そういえば、あの日もこんな雨の日だった。
日の本を統べる朝廷の宮殿にて、何十日ぶりとも言われる待望の雨を降らせた少女は、自分の偉業もそっちのけでじっと空を見つめる。
正面には時の帝を筆頭に、朝廷の公家衆や京に名を馳せる陰陽師達が揃って大口を開けている。
そして中央奥に座する法皇(出家をした前の帝)も、目を丸くさせて大きく手を叩いている。
1174(承安4年)6月。
梅雨の時期にも関わらず、日々太陽が煌々と大地を照らしていた。
その影響は農作物への被害や水不足におよび、事態を重く受け止めた後白河院は、全国から名の知れた白拍子百人を呼び集め、雨乞いをさせた。
誤解のないように説いておくが、時は後白河法皇による院生時代、事実上の帝は息子の高倉天皇であるが、数え年14の帝に実質的な権力はなく、後白河院が政を執っていた。
という訳で、後白河院は選りすぐりの白拍子百人を集めた訳だが、一人ずつ順々に雨乞いの舞をさせるも、全く効果がない。
院と帝の御前という緊張感走る野外舞台、雲ひとつない青空に向かって懸命に舞うも、白拍子たちの体力ばかりが無くなり、燦々たる日光は隠れる気配がない。
こんなことを何日も続けて行っているのだから、流石に別の手立てを考えるべきかと、後白河院は頭を悩ませた。
九十九人はそのような様子で、残り一人の白拍子の番が回ってきた。
彼女のは名を静といい、数え年14歳、裳着の儀(現代でいう成人式)も済ませていないような幼子だった。

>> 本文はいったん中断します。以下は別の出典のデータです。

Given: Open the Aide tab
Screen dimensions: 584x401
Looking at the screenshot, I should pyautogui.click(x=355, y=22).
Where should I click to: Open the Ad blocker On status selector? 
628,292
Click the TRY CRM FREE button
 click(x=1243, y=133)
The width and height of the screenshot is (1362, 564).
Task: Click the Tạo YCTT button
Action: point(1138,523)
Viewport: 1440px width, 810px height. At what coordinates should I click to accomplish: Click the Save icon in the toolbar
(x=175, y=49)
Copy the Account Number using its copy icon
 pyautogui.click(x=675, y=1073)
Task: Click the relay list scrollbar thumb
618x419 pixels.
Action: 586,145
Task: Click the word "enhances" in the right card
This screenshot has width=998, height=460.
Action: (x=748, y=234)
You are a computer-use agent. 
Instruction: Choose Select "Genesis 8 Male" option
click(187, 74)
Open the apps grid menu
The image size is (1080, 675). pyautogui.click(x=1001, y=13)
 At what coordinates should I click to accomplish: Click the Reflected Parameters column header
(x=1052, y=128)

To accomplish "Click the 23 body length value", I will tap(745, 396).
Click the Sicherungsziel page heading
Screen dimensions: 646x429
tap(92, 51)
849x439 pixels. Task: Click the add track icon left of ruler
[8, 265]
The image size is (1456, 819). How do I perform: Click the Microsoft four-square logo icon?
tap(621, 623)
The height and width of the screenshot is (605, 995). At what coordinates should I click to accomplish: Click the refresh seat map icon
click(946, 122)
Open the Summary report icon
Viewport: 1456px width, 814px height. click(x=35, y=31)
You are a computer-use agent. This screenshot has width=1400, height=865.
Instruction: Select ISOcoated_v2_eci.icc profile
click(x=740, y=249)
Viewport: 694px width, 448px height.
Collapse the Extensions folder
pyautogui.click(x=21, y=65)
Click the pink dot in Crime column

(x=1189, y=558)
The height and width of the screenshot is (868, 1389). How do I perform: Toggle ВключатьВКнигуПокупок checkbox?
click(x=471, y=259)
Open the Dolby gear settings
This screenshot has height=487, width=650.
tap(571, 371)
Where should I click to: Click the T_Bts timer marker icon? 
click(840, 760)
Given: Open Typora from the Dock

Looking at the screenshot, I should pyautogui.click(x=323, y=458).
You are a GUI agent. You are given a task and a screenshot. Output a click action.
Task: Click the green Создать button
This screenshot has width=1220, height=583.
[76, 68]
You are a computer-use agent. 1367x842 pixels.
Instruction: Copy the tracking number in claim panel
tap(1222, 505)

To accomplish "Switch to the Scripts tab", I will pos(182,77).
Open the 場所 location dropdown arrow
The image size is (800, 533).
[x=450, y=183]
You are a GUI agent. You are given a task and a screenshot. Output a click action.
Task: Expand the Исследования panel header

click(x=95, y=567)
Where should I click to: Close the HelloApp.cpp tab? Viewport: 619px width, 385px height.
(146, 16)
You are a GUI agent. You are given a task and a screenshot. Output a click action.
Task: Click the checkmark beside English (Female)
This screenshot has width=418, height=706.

静の母親は磯禅師といい、京で名の知れた白拍子である。
その母の直伝の舞であるからには、きっと雲の一つくらいは現れてくれるに違いない、と末席の公家衆が呼び寄せたのだった。
「ならば磯禅師を呼べばよかろうに」
後白河院はそう言ってため息を吐いた。
最初から小娘に期待など微塵も寄せてはいなかった。
長く続いた意味のない雨乞いの儀式を一刻も早く終わらせ、太陽から逃れて奥で涼みたい。
院の背中にはそう書いてあった。
しかしその背中を心の中で読んだ側近は、冷や汗を流しながらも院を思い留まらせる。
「磯禅師は病に伏せっておりますゆえ、一番弟子とも言える娘が馳せ参じましてございます。最後の白拍子でございますから、あの者の力を信じましょう」
「ふう、仕方あるまい」
御簾が下ろされてはいるものの、6月の京の暑さは凄まじかった。
じっとりと肌を覆う汗は、何枚も単を重ねた衣装の貴族たちには耐え難いものだ。
白拍子の衣装は白い直垂・水干に立烏帽子、言うなれば男装であり、腰には刀を挿す。
伴奏のない屋外舞台で、即興で舞い、時に朗詠を歌う。
体力の弱い白拍子達は、この暑さにわずか数刻で倒れてしまうが、静は様子が違っていた。